My goal for this week’s reflection isn’t to make you feel depressed, guilty, or shamed because our Thanksgiving experience is far different than the one the early settlers experienced. The purpose is to point to the incredible toughness and tenacity that both the early American families and the Holy Family modeled with endurance and ingenuity. Think about what it took to face the incredible challenges that the Pilgrims faced, in a new land, filled with the unknown and their lack of… the list is endless. These amazing people were forced to use their creative imaginations to negotiate the obstacles that threatened their survival. Be assured the President didn’t declare their situation a disaster area and send in supplies and support. It was them and the elements, and many of them won the battle to not give up. Others were not as fortunate, and they didn’t survive the incredible odds.
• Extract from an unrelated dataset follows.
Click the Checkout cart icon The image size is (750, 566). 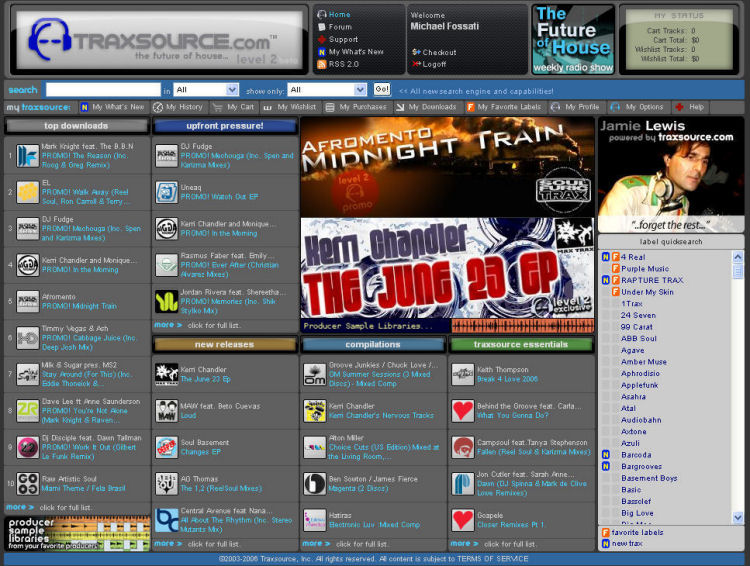pos(415,52)
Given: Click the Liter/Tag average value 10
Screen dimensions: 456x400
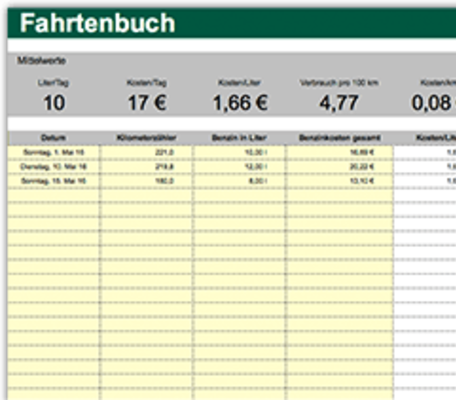Looking at the screenshot, I should tap(54, 103).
Here’s the nugget of truth. The best way out of the wilderness of adversity is by traversing the thanksgiving and praise route. Giving thanks in the face of all things is the key to enduring hardship. The reason is that a grateful heart focuses on the glass half-full and not the half-empty one. Perhaps you’re reading this Thanksgiving meditation, and in reality you would feel like a hypocrite if you gave thanks to God as you walk through the valley of the shadow of death. Perhaps you have a family member who died, or your marriage died, or your job died, or your pet died, or your dreams died, or it feels like your faith died. Lay aside the garment of despondency and put on the garment of praise. Go ahead, lift up your head, look up to Heaven, and through the tears and frustration and disappointment and anger and deep sadness, turn your eyes upon Jesus. I can’t promise you that your problems will be solved, but I can assure you that you will sense a presence that isn’t experienced in an atmosphere of negativity.
So, before I leave you with a final thought let me challenge you that if you are aware of someone who is facing the coming holy days or holidays alone or in less than tolerable conditions, why not give them a call or pay them a visit? Bring along some flowers or something that will say to them, “You are not alone”. Here’s my last thought. The source of one of my very biggest blessings this year, for which I am grateful, is YOU. My Love Akron Family is one of my most treasured gifts.
Enjoy the family, friends, food, and football but most of all, celebrate your faith in the One who is the giver of all that is good, God, our Heavenly Father. Happy Thanksgiving!